November 23, 1998, one of the most anticipated games of all time was released. Ocarina of Time lived up to the hype. I can still remember walking out of EB Games that afternoon, with the Limited Edition gold cartridge in my special Zelda gold bag. The clerk even warned me not to carry that bag out in the open because it may be stolen! While I acknowledge that it's a great game, I don't even think it is the best Zelda game, but the antipation I had for this game before it was released was unprecedented. Except for maybe...
Six years after LeChuck's Revenge, the beautifully drawn, superbly acted Curse of Monkey Island was released. I had a countdown on my bedroom door to it, and was extremely disappointed when I found it wouldn't run on our computer. Well, actually, it would, but something happened with the DirectX install that got corrupted and basically took down the entire Windows 95 machine. We had to call on the help of the same man who gave me Monkey Island 2 to help fix it. Curse of Monkey Island is a classic, and will never leave my collection.

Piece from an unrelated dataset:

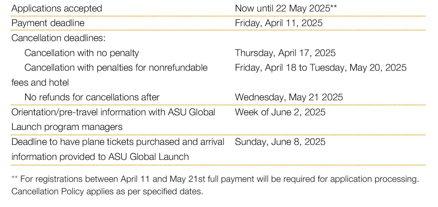Select 'Friday, April 11, 2025' payment date
The height and width of the screenshot is (207, 438).
[x=279, y=23]
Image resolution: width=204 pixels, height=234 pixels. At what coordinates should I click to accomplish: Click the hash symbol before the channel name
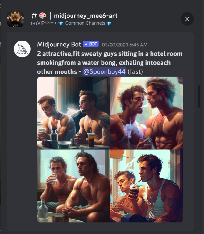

Declared one of the worst games of all time, Big Rigs was a running joke between my friends throughout college and one of them gave the game to me as a wedding present! I've never played it, but it stands proudly on my desk at work next to Deadly Towers, Shaq-Fu, and E.T. for the Atari 2600 in my Bad Games Collection.
One of my favorite games in the last decade and the best game I've played on this generation of consoles, Mass Effect blew me away when I first played it, and the next time, and the next three times after that. Heck, I beat this game four times in one month earlier this year. It might be a little too early to say I would never sell it, but the game is that good, and affected me in such a way that it made the list.
As the real sequel to Civilization II, Alpha Centauri reigns in my opinion as the best turn-based strategy game ever made. Sid Meier outdid himself ten fold with this gem and I can remember the day I picked it up at CostCo like it was yesterday. If you're looking for deep strategy, just pry this out of my cold, dead hands.
My favorite Nintendo DS game and one of the best music games I've ever played, I pretty much carry Elite Beat Agents around with my DS at all times. I borrowed this game from a friend and then pretty much just handed him whatever cash he wanted so I could keep it. My copy of the game has been thorougly conquered, beating it on super hard with all the cast unlocked. Now if only I could get some more "S" scores...
In my opinion, the best role-playing game ever made, Suikoden II used prices typically start at over $100 for just the discs! I had the honor to play my friend's copy of the game during college and instantly fell in love with its story and battle system. Even though it sells for a ton, I don't think I'd be able to part with such a classic, and that's probably why I'll never be able to own a copy without selling my kid.
I played this sequel to EarthBound last year and declared it my Game of the Year of 2008. It's one of the best portable games I've ever played and I think I may pick it up for real someday. While it may never be translated into English, this is a must play game, and a must own.
I thought I actually owned Star Ocean 2, but I can't find it anywhere in my collection so chances are I was just imagining things. I've played through it a few times and love the old-school action RPG flavor it delivers. I remember seeing this game in a Sam Goody store back during high school and regret never picking it up.